Nic się nie działo, naprawdę nic się nie działo. Parafrazując znaną stadionową przyśpiewkę można scharakteryzować w ten sposób początek tygodnia na miejscowym rynku. Sesja nudy i zaawansowanego trendu bocznego. Wielkość obrotów może być niezłym wyznacznikiem poziomu marazmu. Do fiksingu 380 mln na Wigu20. Co przez cały dzień daje 45 mln obrotu na godzinę handlu. Żenujące. Po fiksingu dobiło do 433 mln na indeksie największych spółek. Nadal bez rewelacji. Przy takiej aktywności jakikolwiek ruch poza wsparcie bądź opór miałby znikome znaczenie prognostyczne.
Wytłumaczenia można znaleźć dwa: jednym jest powszechne oczekiwanie rynków europejskich na koniec tygodnia i na decyzje szczytu Unii Europejskiej (jak to powiedział Piotr Sieradzan z Trigona dziś w wiodącej telewizji biznesowej – preferujmy analizę polityczną zamiast technicznej )

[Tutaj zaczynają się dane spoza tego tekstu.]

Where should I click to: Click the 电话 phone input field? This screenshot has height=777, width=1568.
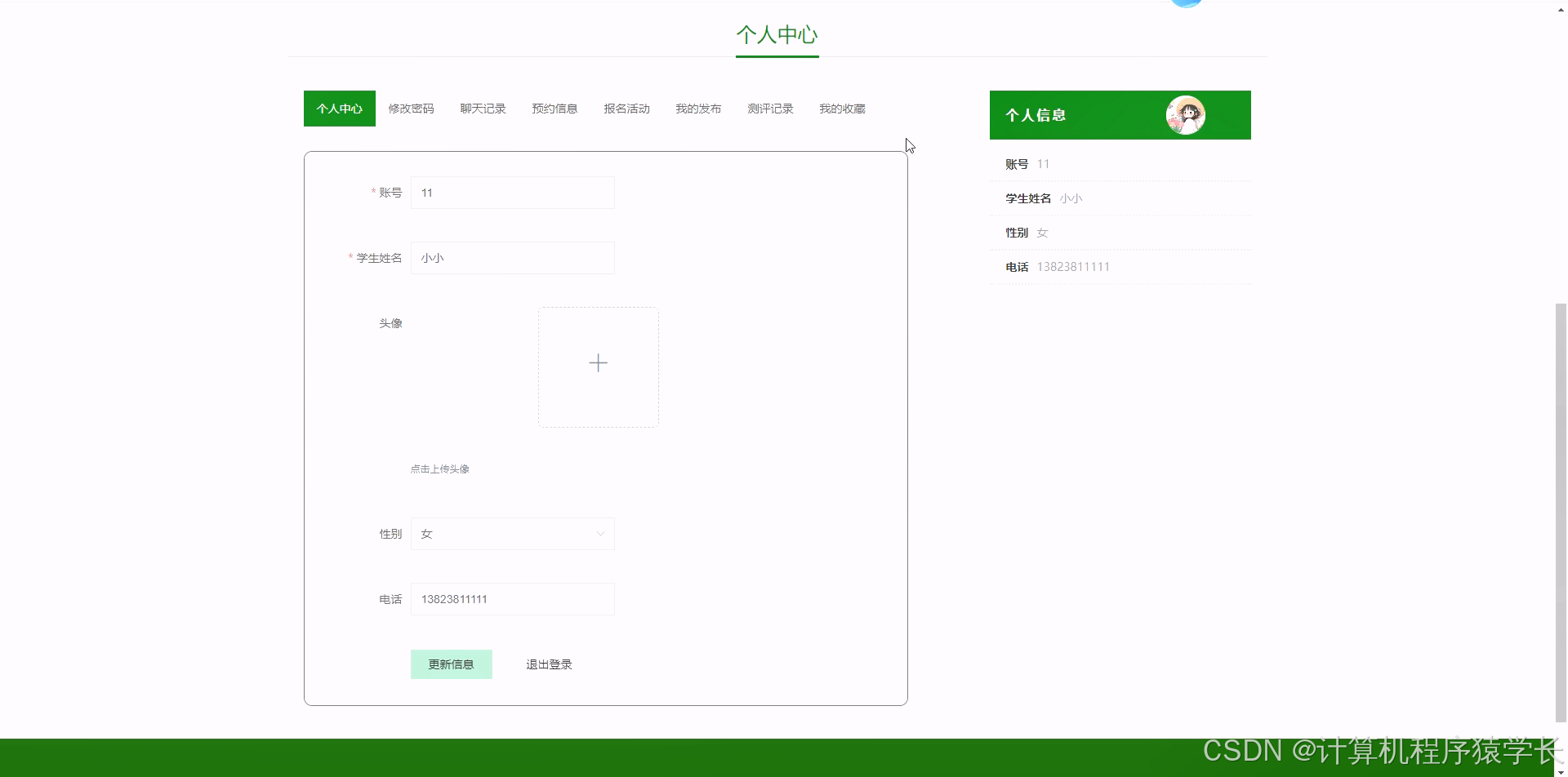point(512,598)
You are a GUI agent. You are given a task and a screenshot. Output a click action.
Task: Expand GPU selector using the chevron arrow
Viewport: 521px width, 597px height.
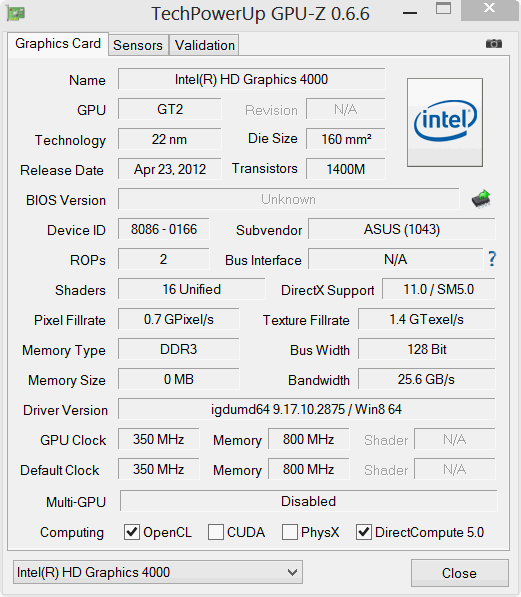(292, 572)
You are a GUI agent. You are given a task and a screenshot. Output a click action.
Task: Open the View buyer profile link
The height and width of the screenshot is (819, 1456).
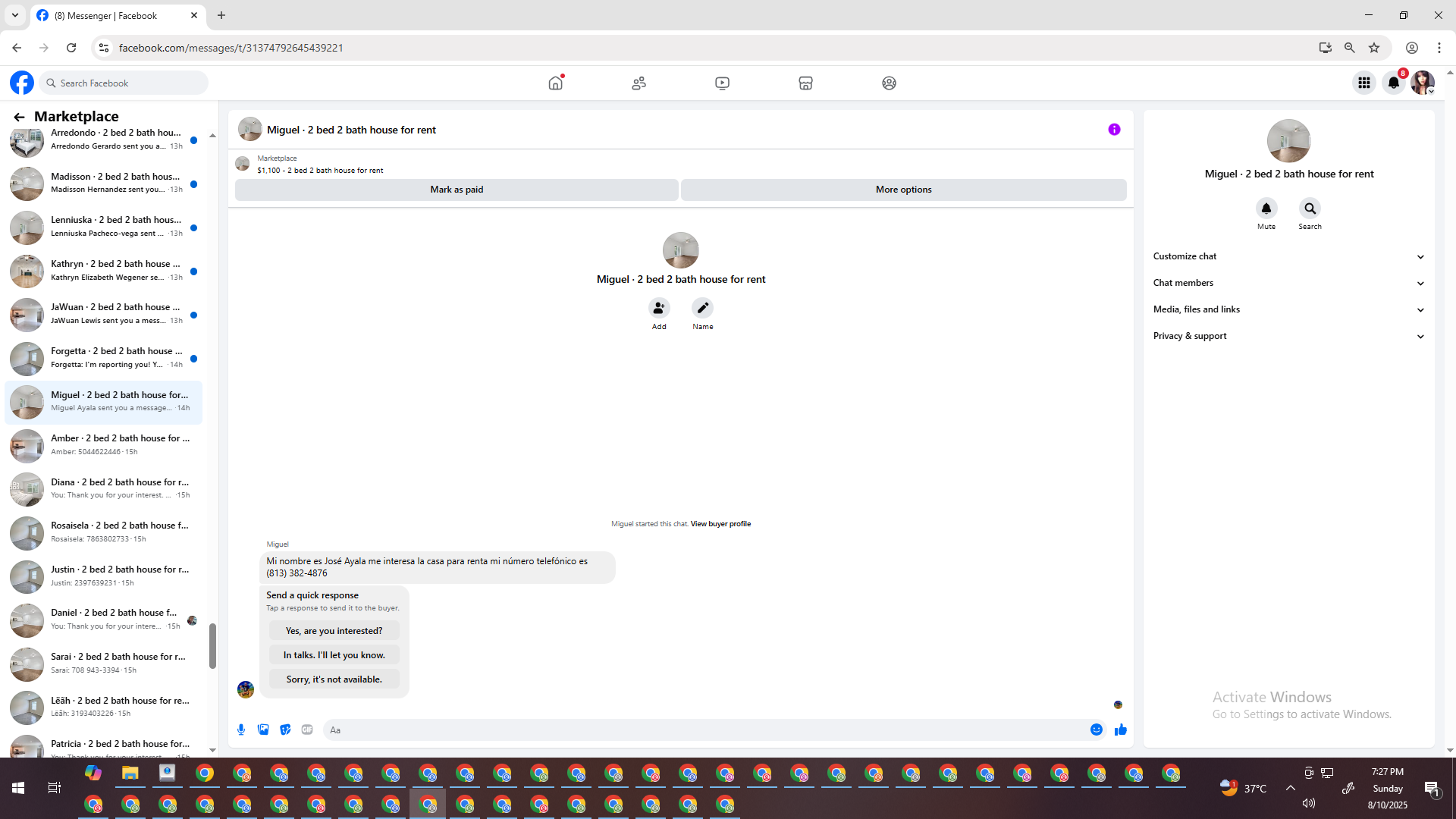pyautogui.click(x=720, y=524)
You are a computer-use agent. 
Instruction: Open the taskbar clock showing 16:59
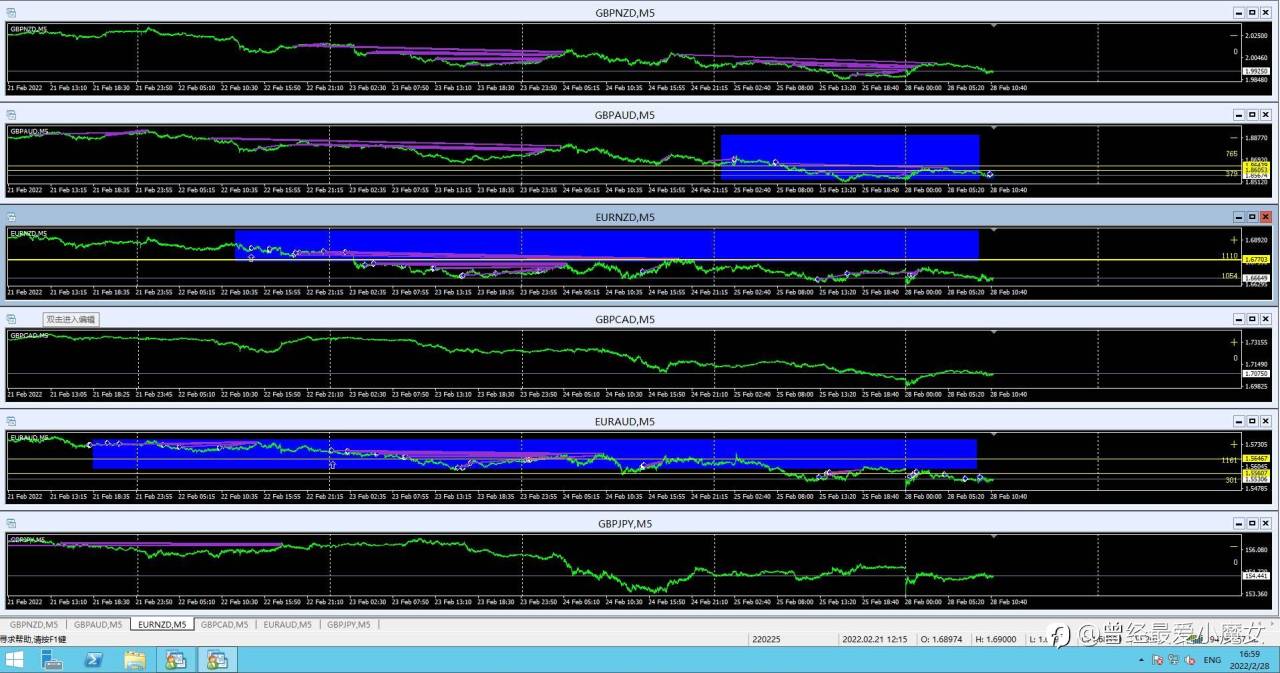point(1250,660)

Drugim spokojny start rolowania pozycji z grudnia na marzec FW20H12 (mamy tam 13 720 pozycji wobec 6323 po sesji piątkowej). Przy zauważalnym zaangażowaniu podmiotów ujętych w zestawieniu: http://gpw.pl/koncentracja_otwartych_pozycji należy spodziewać się dociągnięcia do rozliczenia bez większych fajerwerków co pozwoli w spokoju ustawić się na przyszłość na nowej serii. Warto obserwować zmiany bo może okazać się to pomocne w prognozowaniu kierunku „leszczenia ulicy” w nadchodzącym kwartale
Z punktu widzenia krótkoterminowego tradera na futuresie Z11 mieszamy się pod oporem 231x i ponad wsparciem 226x - gramy od ściany do ściany dopóki nie przejdziemy któregokolwiek na zauważalnym obrocie – dopiero to może pokazać kierunek.